§ **Document**
Description of problem: Accounting file /var/account/pacct does not appear to be growing (i.e. no accounting records are being written) after boot. Version-Release number of selected component (if applicable): How reproducible: Steps to Reproduce: 1. Boot system, see good status of psacct.service (systemctl status psacct) 2. execute lastcomm, no records are listed 3. Verify that pacct is not growing (ls -l /var/account/pacct twice) Actual results: lastcomm fails to produce any results from the current boot Expected results: lastcomm shows processes that have ended since accounting was turned on at boot time Additional info: I am able to 'kickstart' accounting by doing 'systemctl restart psacct', but accton /var/account/pacct doesn't seem to do it. I have substituted 'systemctl restart psacct' for the 'accton' command in '/etc/logrotate.d/psacct' as a workaround. FWIW restarting the service is the behavior done in the cron.daily/acct job on Debian and it works well.
Hmmm - I just went through the reproduce steps and didn't have the problem. I think it might be OK if pacct exists, but the problem may only manifest itself if pacct is created in the service 'ExecStartPre' step. Also, I just upgraded to Fedora 21 and the machine hadn't been on for 11 days so there may have been some logrotate funny business happening. I will fiddle around with it for another day to let it go through the normal logrotate cycles and see what happens.

§ **Dataset extract**
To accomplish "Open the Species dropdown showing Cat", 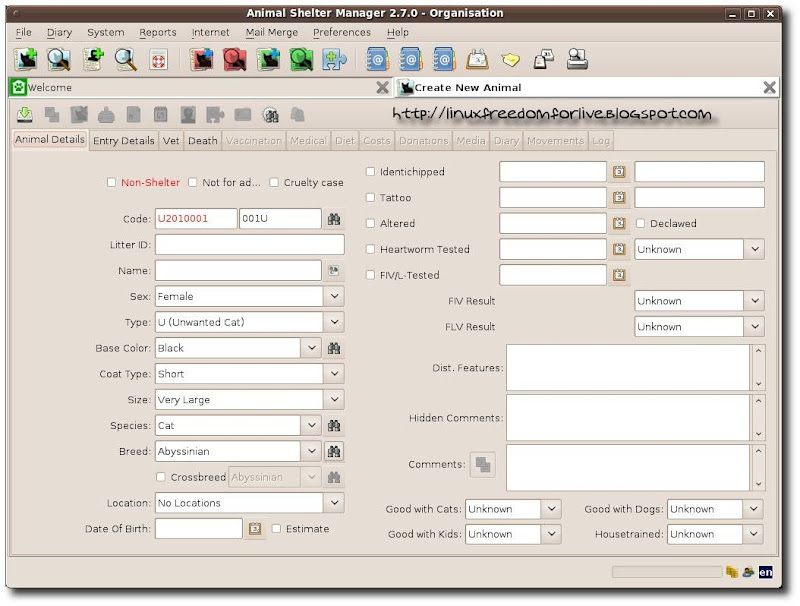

§ **Task details**
List the numbered steps to reproduce given in the psacct bug report. The data plays no part in this work.

§ **Exercise result**
1. Boot system, see good status of psacct.service (systemctl status psacct)
2. Execute lastcomm, no records are listed
3. Verify that pacct is not growing (ls -l /var/account/pacct twice)